Thinking out loud about Leopard
The Leopard announcements have been widely judged as disappointing. Pretty much every SteveNote is judged disappointing just afterwards, and then folks gradually absorb the information and recast it all as amazing later (I, for one, thought the iPod was an overpriced useless gizmo that only geeks would buy; if you find reportage at the time, you'll see I was not alone), forgetting that at the time they were disappointed.
I wasn't disappointed. I'm writing this little note to myself as a kind of open diary entry (hmm I guess that's what a blog is :-) ). Maybe I'll laugh at myself in six months' time.
First of all,
the Mac Pros are the most droolworthy pieces of hardware Apple has ever released. Well, at least since the Quadra 700 or perhaps the Mach 5 boxes (anyone remember those? Photoshop launched instantly on those suckers...). Sure, I think the cases look ugly and are freaking huge, but you get a whole pile of grunt for not much money. And after reading HardMac I discover that the CPUs aren't soldered in, so you can buy a 2GHz box and swap in faster CPUs at your leisure (more useful to folks outside the US where Apple's prices are ridiculous). The only real complaint is that there's no midrange graphics card option (e.g. an X1600 or a GeForce 7800).
But on the OS front,
Time Machine -- if it works -- is a reason to buy Leopard on its own. Backups are a huge deal. We're reaching the point at which the hard disks on which millions of people are storing their entire photo and/or music libraries are
going to die of old age and you can only imagine the kinds of horror stories that will start circulating by word of mouth. Similarly, the "but I was just magically saved by Time Machine" stories could become a serious selling point. For
serious users developers, Time Machine could make, at minimum, version control for small, single-developer projects completely irrelevant. Whether it will have the ability to roll back servers, etc., remains to be seen, but just this much is a serious win (for me, anyway).

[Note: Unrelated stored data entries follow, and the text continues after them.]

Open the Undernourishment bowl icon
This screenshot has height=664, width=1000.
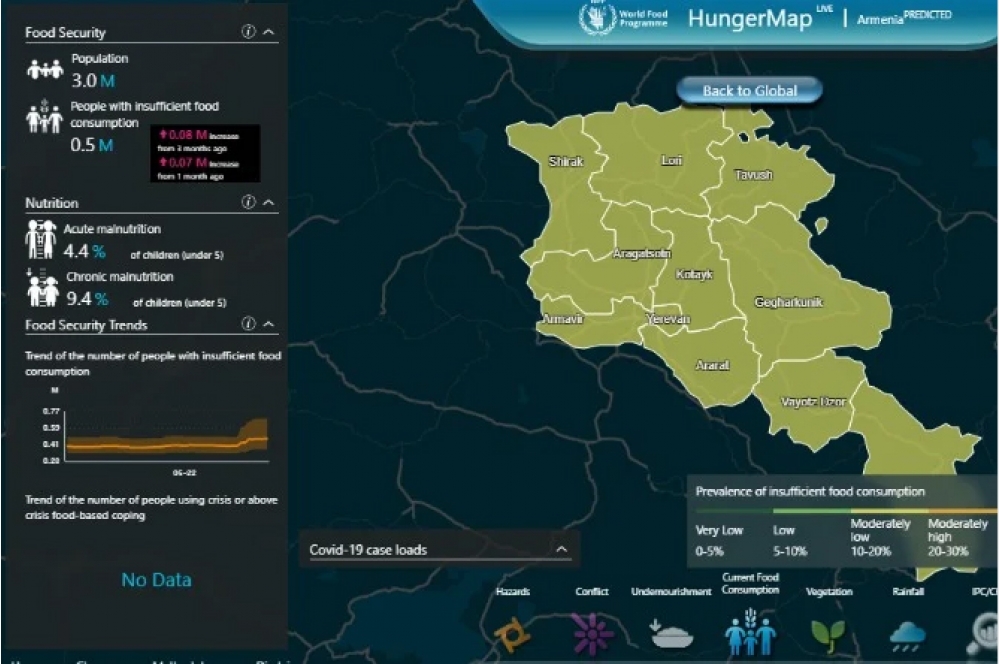click(671, 634)
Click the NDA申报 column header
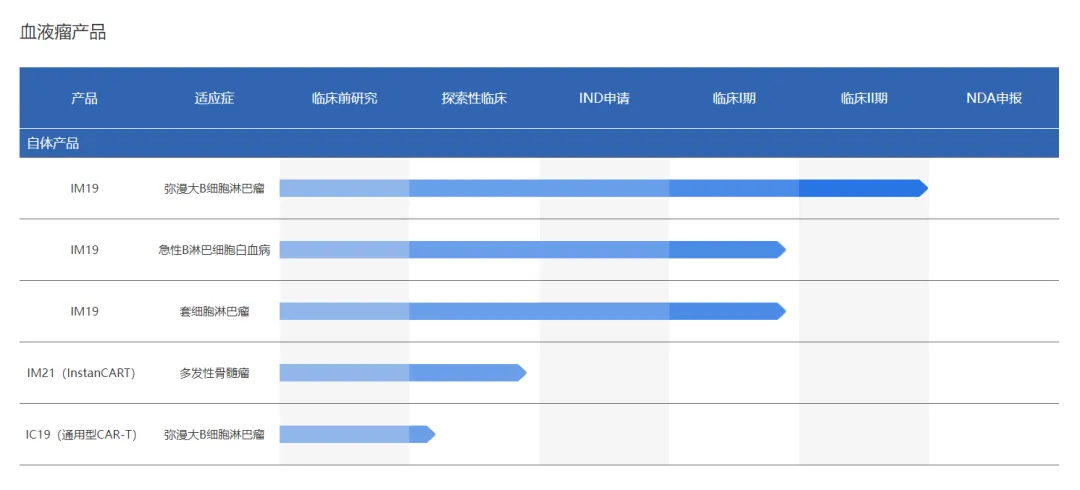This screenshot has width=1080, height=490. coord(994,98)
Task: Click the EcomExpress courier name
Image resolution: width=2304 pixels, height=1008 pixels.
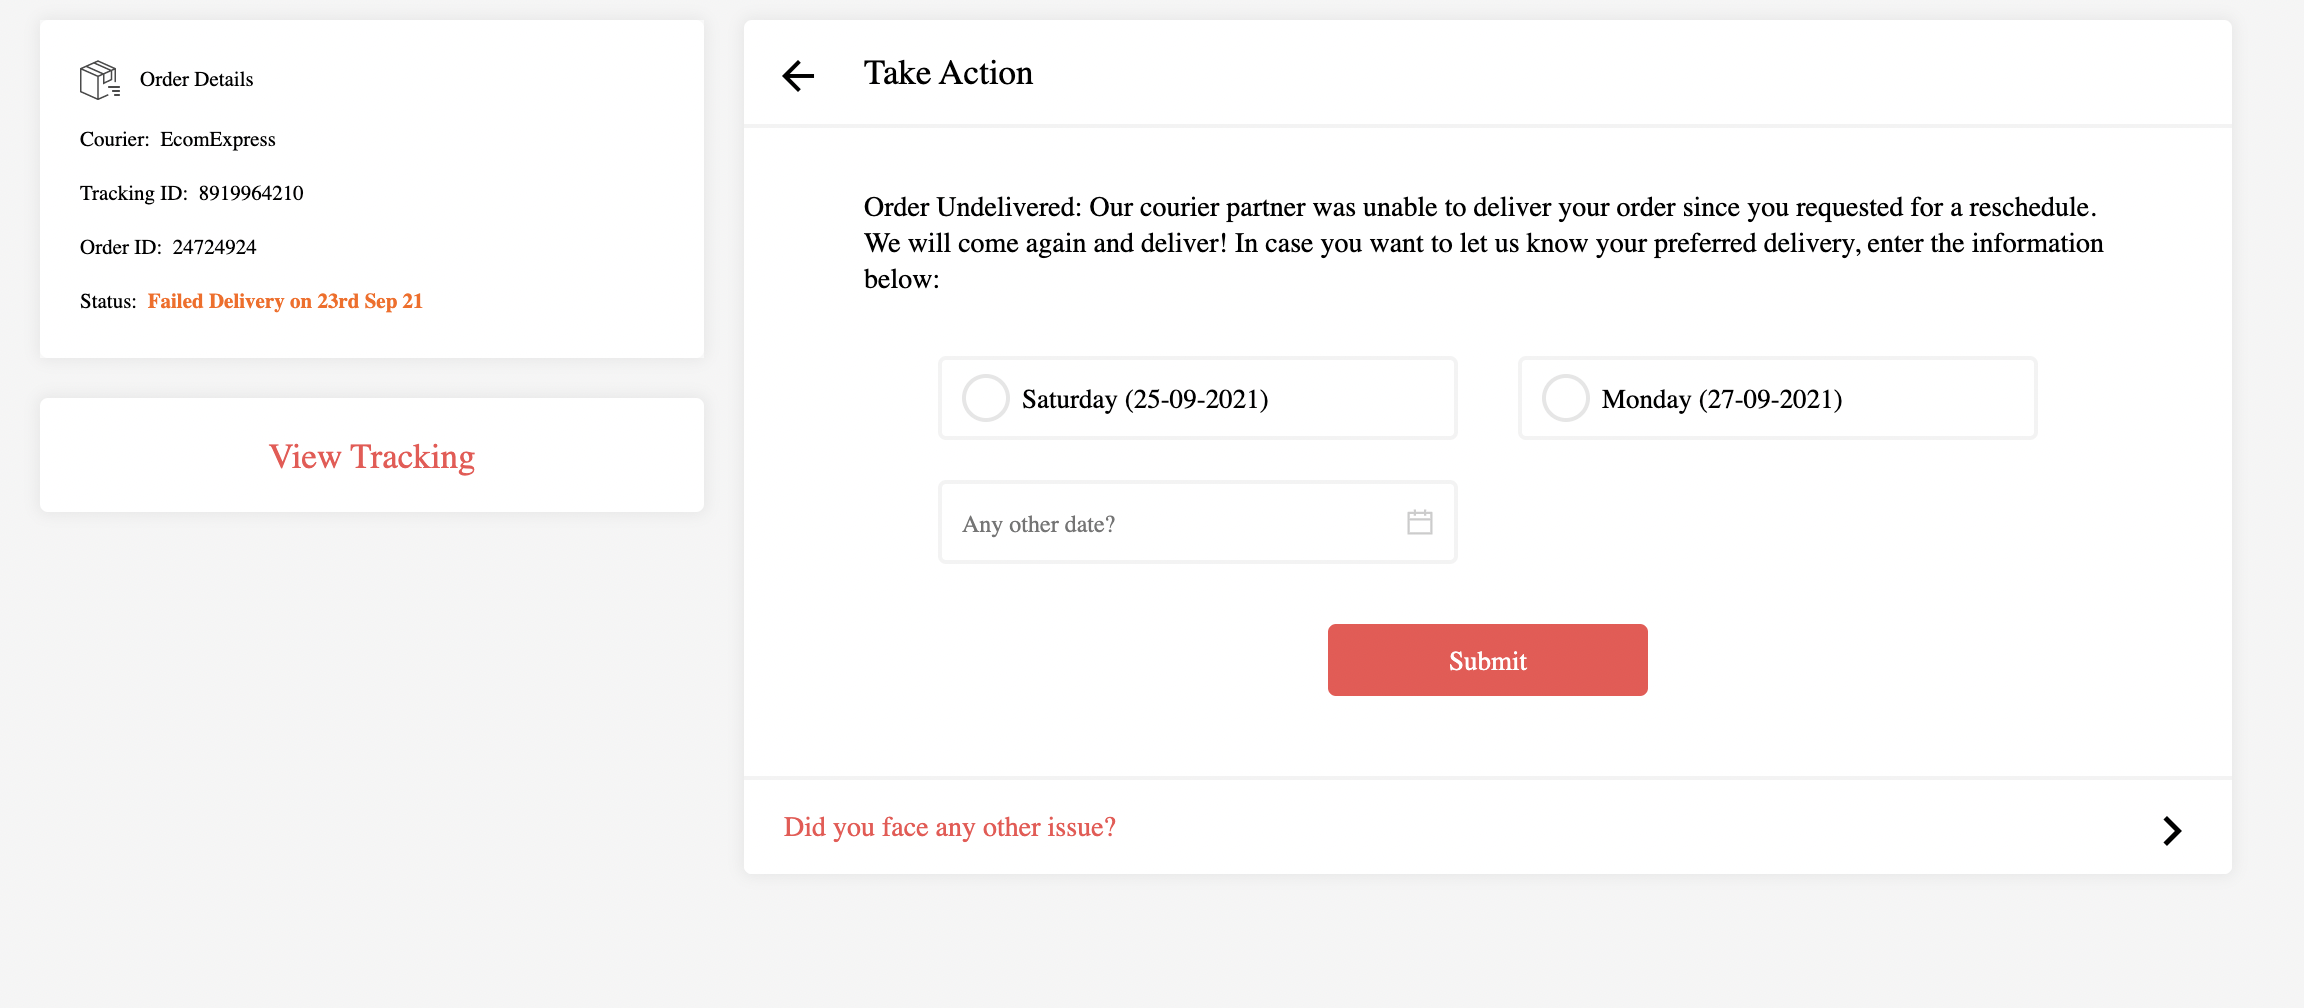Action: point(218,139)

I might note that Time Machine -- at least as shown -- directly supports everything at file level via Finder, but it appears to offer an API for application developers to allow application specific and/or finer grained support. This is what makes having something like Time Machine implemented as OS level so powerful.
The ability to turn any part of any web page into a Dashboard Widget is not only incredibly cool, but it has the potential to both change the way we browse the web AND make Dashboard actually useful and amazing rather than a use-three-times-and-forget piece of eye candy (as it is now). Dashcode sounds pretty compelling, but a lot of that will hinge on whether its JavaScript debugger is as good as advertised.
iChat's screen sharing features (mentioned on the website but ignored during the KeyNote) are pretty mind-blowing. First of all, having this functionality for free at OS level is pretty amazing (but will iChat be able to broadcast and/or connect to non-Mac clients?) and might make remote meetings and collaboration a lot more doable than is currently the case with half-assed tools such as GoToMyPC or WebEx. The big question for me is the extent to which this functionality may be available independently of iChat. E.g. can we log in to a Mac OS X box remotely with a GUI, or can we only screenshare via iChat?
Next, there's
Spaces. I've used several virtual screen programs over the years and at some point, such as when I stopped using the computer it was installed on, just given up on them. This is because while they are great in theory, they all suck in practice. It looks to me like Spaces may address this suckage in a number of ways, not least of which is by making it an OS feature so I don't need to install it (or license it) on specific machines. But it also appears to be much more intelligently and simply designed than other virtual screen implementations, in part because it's implemented at OS level:
1. When you jump to an app (e.g. by clicking on it in the dock) you automatically go to its space.
2. There's a well-defined spatial relationship between the spaces which is consistently reinforced with animations and screen layouts. This is really important (and one of the reasons why many people think the OS X Finder sucks*).
3. I'm hoping that it will be well-integrated with Expose (i.e. that dropping into the Spaces overview is, in essence, what Expose will do now).
I'm not convinced that Spaces will be wonderful; but it has the potential to suck less than its predecessors.
*
I think the OS X Finder sucks too, but not because it isn't spatial. I think the OS X Finder sucks because it is trying to do a really hard job (manage hundreds or thousands of files in a directory, etc.) with a really bad UI design (arrays of icons or lists of text labels) that dates back to when users only had 500 files on their hard disk.
That said,
most of the other announcements are pretty ho-hum. 64-bit -- yeah, whatever. Being able to install 16GB of RAM is all the 64-bit support I really need for now. Core Animation -- cute but will it lead to anything useful or just more cute screensavers? Spotlight -- stealing some ideas from QuickSilver and adding remote searches; cool but hardly earthshaking. Mail 3 looks nice, but I don't currently use Mail 2 (I use gmail) -- although I must say when I do launch it to check my old mail (from before gmail) it does make me think I should go back :-).
Finally, the new
voice synthesiser rocks. It's a minor thing but still, it has useful applications. I could actually imagine writing a little app to turn texts from Project Gutenberg into iPod tracks or CDs for road trips ... it sounds THAT good.